Nor am I a great enthusiast for local income tax. I just don't understand why working couples, struggling to buy a home, should subsidise wealthy older people living on unearned income in big empty houses. But again, the political parties in Scotland have all more or less accepted that the council tax is a disaster and politically unsustainable. And who am I to argue?

The proposal to scrap the council tax was a major vote winner for the SNP, and I doubt if Labour in Scotland is really prepared to go to the wall again in another election in order to save the unloved tax. The Liberal Democrats, at their conference in Aviemore this weekend, reaffirmed their commitment to local income tax and there is a clear majority in parliament for introducing it - though there are differences of view about how exactly to go about it.

But in walks Secretary Purnell of the UK Government, and says NO. He doesn't mount a coherent argument against the tax on moral or economic grounds, but threatens in a newspaper interview to cut off council tax benefit, currently worth £400m, if the Scottish Parliament goes ahead with local income tax. "If they are promoting a system that is income-related and based on the ability to pay, then there is no need for a benefit on top of that. They can't have it both ways."

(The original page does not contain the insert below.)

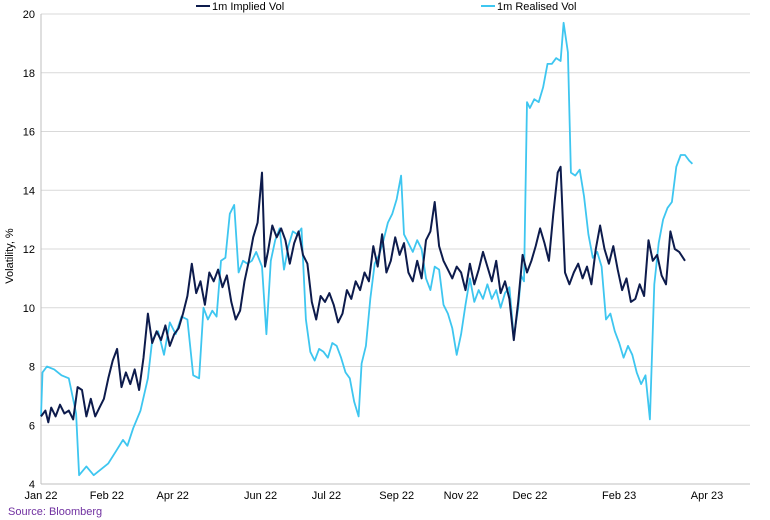 Image resolution: width=770 pixels, height=520 pixels. What do you see at coordinates (56, 512) in the screenshot?
I see `source-note: Source: Bloomberg` at bounding box center [56, 512].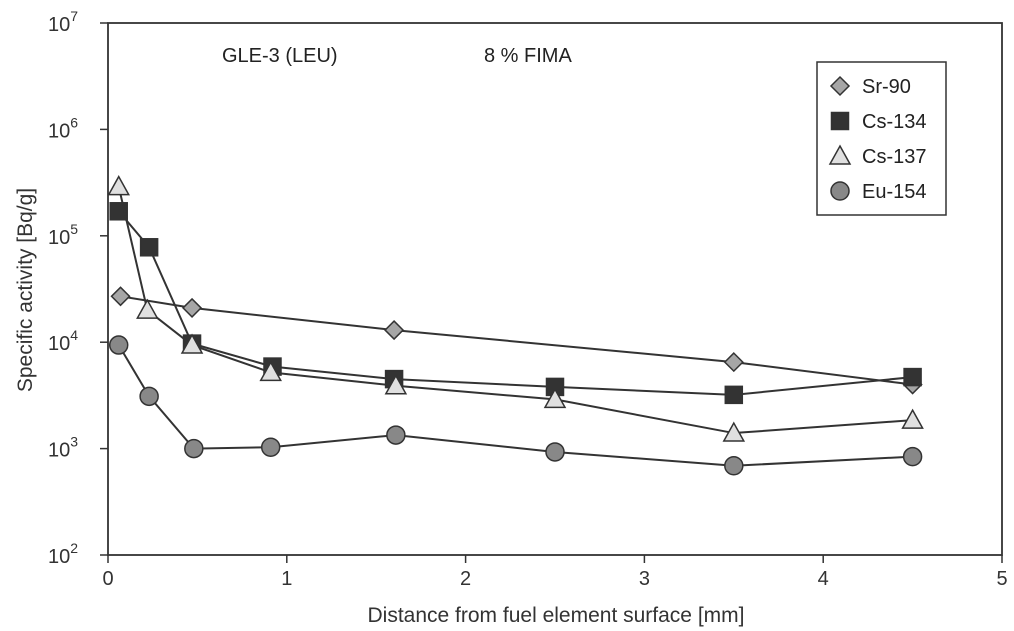  I want to click on annotation-sample: GLE-3 (LEU), so click(280, 56).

This is eerily reminiscent of the refusal by the former Work and Pensions Secretary, Alistair Darling, to allow attendance allowances to be recycled to help pay for free personal care back in 2001. The recent financial difficulties of free personal care are largely down to the cumulative effect of the UK Government's refusal to maintain the level of financial assistance to care of the elderly that existed before the policy switch. It was an act of vindictive pettiness which did absolutely no good to Labour in Scotland. And nor will this attack on local government finance.

When Westminster scrapped the rates, it didn't abolish rates reliefs; when the poll tax was scrapped, local government subsidies were transferred intact to underwrite its successor, the council tax. It is not for UK ministers, acting like colonial governors, to make arbitrary rulings about how Scottish taxpayers' money should be used in Scotland. The £400m that currently goes in council tax benefits is part of the overall structure of local government finance - which already mostly comes from recycled income tax, since council tax raises only a small proportion of what councils actually spend.

This is just spite. Even as I read the quotes in the press yesterday, saying that the SNP was behaving like a "big baby" I couldn't believe that Westminster could be so stupid. By all means challenge the intellectual credibility of local income tax, but to adopt this kind of patronising attitude just delivers votes for the SNP. It speaks volumes about the attitudes of the London Labour administration and its detachment from the reality of Scottish political life.

Labour likes to criticise the SNP leader Alex Salmond for picking fights with Westminster, for manufacturing grievances for political ends. But he hardly needs to because the UK ministers are doing the job very well for him already. They seem to forget that Salmond isn't the prime minister or president of Scotland but the First Minister of a minority government. He can only act on issues such as local income tax by consensus, by the agreement of the other parties in the Scottish Parliament. This means that when UK ministers attack Salmond on issues such as airguns or local income tax, they are not attacking just the SNP, but the consensus view of a proportional parliament. In other words, they are attacking the people of Scotland.

The policy of local income tax is already posing problems, as will be clear in the Scottish Government consultation paper that is due to be published in two weeks. There are important issues about how to ensure local accountability if councils are just going to get a slice of centrally raised income tax.

There are questions to be answered about how local income tax should be collected, and whether there would need to be a Scottish Revenue established, and about the impact on two-income families. However, the one way to divert attention from these difficulties is to suggest that London is arbitrarily going to cut local authority funding as a punishment for a democratic decision to abolish council tax. It really is the politics of the nursery, and it's time for UK ministers to grow up.